What to do
Reproduce the material from the line containing "Task: Expand the Device details section" through the line containing "will (x=82, y=141).", changing "Expand" to "Open" and leaving everything else unchanged. Give only those lines.

————

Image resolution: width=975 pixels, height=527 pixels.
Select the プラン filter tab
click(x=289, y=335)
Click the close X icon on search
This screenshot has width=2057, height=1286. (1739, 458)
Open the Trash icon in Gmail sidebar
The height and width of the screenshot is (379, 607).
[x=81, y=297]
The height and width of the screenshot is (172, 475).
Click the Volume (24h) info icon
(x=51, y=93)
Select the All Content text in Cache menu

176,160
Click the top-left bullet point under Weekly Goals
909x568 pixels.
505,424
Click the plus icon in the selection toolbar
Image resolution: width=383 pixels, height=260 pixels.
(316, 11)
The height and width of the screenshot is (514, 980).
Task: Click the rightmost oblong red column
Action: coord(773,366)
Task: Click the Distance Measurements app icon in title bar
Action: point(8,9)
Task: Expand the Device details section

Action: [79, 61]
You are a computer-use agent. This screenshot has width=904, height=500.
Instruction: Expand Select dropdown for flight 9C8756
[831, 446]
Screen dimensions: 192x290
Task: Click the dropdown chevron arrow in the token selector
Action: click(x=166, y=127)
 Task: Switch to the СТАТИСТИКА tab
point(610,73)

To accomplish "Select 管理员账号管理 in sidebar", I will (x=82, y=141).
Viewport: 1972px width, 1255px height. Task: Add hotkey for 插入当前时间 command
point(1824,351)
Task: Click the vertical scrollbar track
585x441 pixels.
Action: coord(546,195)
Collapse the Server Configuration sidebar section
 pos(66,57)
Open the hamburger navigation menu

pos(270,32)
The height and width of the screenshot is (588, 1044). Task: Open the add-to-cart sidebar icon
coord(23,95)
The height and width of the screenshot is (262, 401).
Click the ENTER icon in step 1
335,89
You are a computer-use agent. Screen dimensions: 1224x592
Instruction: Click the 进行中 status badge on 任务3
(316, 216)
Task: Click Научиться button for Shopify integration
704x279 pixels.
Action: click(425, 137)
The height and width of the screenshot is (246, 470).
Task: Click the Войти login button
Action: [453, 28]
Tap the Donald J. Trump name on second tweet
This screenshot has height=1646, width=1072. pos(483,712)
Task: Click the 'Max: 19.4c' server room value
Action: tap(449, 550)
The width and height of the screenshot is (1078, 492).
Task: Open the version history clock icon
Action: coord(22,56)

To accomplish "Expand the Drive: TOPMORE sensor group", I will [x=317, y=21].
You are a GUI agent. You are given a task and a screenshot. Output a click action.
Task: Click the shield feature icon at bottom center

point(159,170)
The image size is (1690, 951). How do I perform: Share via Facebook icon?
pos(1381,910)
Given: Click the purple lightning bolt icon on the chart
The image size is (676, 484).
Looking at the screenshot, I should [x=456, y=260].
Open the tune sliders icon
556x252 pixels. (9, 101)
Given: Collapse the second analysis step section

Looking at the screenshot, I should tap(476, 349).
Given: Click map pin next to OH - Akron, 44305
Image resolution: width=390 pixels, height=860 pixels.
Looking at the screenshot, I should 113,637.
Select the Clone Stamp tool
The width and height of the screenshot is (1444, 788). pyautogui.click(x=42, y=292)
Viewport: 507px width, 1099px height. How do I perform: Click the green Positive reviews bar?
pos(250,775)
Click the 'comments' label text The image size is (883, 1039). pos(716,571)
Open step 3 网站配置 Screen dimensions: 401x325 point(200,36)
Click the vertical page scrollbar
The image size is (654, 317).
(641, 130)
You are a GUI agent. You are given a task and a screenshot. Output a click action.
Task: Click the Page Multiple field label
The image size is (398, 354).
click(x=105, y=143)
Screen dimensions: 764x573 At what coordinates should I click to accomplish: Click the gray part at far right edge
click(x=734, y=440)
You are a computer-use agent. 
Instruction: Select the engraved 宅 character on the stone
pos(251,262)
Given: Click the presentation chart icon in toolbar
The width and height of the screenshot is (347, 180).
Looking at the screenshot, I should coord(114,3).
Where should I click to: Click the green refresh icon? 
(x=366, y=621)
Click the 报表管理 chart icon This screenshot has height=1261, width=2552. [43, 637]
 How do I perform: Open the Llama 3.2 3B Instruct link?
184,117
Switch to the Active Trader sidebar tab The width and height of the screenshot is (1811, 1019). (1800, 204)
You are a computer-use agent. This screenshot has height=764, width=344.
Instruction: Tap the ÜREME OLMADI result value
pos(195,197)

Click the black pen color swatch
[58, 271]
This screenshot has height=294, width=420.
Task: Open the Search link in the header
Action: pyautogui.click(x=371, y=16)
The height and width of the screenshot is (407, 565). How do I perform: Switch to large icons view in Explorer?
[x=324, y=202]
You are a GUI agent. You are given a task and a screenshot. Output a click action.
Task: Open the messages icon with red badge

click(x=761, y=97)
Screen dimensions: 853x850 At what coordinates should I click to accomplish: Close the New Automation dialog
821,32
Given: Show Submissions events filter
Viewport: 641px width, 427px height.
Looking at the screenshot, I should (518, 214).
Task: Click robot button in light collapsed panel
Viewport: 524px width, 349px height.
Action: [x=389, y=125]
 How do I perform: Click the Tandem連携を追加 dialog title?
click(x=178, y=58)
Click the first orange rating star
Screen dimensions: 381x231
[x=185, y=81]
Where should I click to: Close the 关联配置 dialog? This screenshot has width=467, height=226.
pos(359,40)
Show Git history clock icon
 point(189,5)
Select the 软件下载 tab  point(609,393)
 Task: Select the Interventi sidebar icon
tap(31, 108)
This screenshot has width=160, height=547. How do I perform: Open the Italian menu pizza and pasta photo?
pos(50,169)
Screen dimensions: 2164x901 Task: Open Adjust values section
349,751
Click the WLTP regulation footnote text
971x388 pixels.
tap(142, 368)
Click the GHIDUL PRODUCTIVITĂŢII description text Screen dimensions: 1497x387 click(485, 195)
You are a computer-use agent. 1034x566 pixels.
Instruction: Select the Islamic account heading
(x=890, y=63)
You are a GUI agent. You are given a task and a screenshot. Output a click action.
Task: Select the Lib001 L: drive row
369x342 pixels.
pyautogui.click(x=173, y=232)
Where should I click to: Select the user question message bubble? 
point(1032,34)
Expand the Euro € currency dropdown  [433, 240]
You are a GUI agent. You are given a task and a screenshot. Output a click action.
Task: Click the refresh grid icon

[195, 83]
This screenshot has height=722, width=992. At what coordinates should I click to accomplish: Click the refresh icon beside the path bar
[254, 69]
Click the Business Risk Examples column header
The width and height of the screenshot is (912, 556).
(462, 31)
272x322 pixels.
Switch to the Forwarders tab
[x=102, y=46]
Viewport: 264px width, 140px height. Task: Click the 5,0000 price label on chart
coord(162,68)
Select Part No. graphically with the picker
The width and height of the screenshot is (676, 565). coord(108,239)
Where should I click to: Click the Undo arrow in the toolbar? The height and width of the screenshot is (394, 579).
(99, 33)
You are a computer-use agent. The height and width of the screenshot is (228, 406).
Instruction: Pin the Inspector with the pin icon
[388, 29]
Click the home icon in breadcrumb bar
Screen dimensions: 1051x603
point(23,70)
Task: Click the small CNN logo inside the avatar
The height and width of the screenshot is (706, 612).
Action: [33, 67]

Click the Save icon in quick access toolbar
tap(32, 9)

————

Task result
Task: Open the Device details section

Action: [79, 61]
You are a computer-use agent. This screenshot has width=904, height=500.
Instruction: Open Select dropdown for flight 9C8756
[831, 446]
Screen dimensions: 192x290
Task: Click the dropdown chevron arrow in the token selector
Action: click(x=166, y=127)
 Task: Switch to the СТАТИСТИКА tab
point(610,73)

To accomplish "Select 管理员账号管理 in sidebar", I will (x=82, y=141).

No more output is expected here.